So-called "Fine Art" Photography
A fellow photographer and I have been discussing the definition of "Fine Art" as it relates to photography. Many, including the editor of a national photo magazine, refer to a "personal expression of one's vision" when they speak of fine art photography. But I find that approach tautological: what photograph isn't a personal express of the photographer's vision—be it nature, still life, or motor sports? The only pattern I see pertains to the perceived value of a photograph by the maker or the seller—an equally unsatisfying approach. Thoughts?
— Pete Howard
I know precisely what you mean, but to paraphrase those great words of St. Augustine, I know what it is but I can't explain it. Fine art photography is a burdensome term, but it does seem to have some practical use in spite of the fact that it's definition is imprecise. Although I'm sure the following will be incomplete, here are at least the ways in which I use the term:
- Photography that is personally directed, not pursued as an assignment or at the behest of others.
- Photographs that are made because we somehow feel we're doing something important, not just something that is fun — although fun is usually a concomitant ingredient.
- Photographs that we would make even if there were no hope of an eventual audience.

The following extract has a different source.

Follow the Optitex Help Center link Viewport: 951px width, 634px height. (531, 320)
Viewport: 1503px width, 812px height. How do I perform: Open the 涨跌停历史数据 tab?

- Photographs for which we expect no compensation other than the emotional and intellectual reward of having made them — but for which we will gladly cash the check should someone be willing to purchase them as artwork.
- Photographs that we hope leave some indication of our having been on this earth for a short period of time once we have left it.
- Photographs that we hope that offer something of meaning and importance to our audience, whoever or whatever its size. That is to say, we hope are photographs connect with people on a more meaningful level than merely pictures. This may perhaps be the most difficult part of my thoughts about photography, but it seems to me to offer the potential to allow us to connect to one another and to break that inevitable pattern that brings us into and out of this world as solitary, isolated individuals. As such, it is the use of photography that goes beyond the mere presentation of the subject and begins to make connections between us about how we think and feel about the subject photographed.
As I say, I'm sure this is not an exhaustive list and perhaps not even very satisfying. Nonetheless, these are the ideas that occur to me about how I use the term fine art photography in an attempt to differentiate it from all the other kinds of photography that are possible.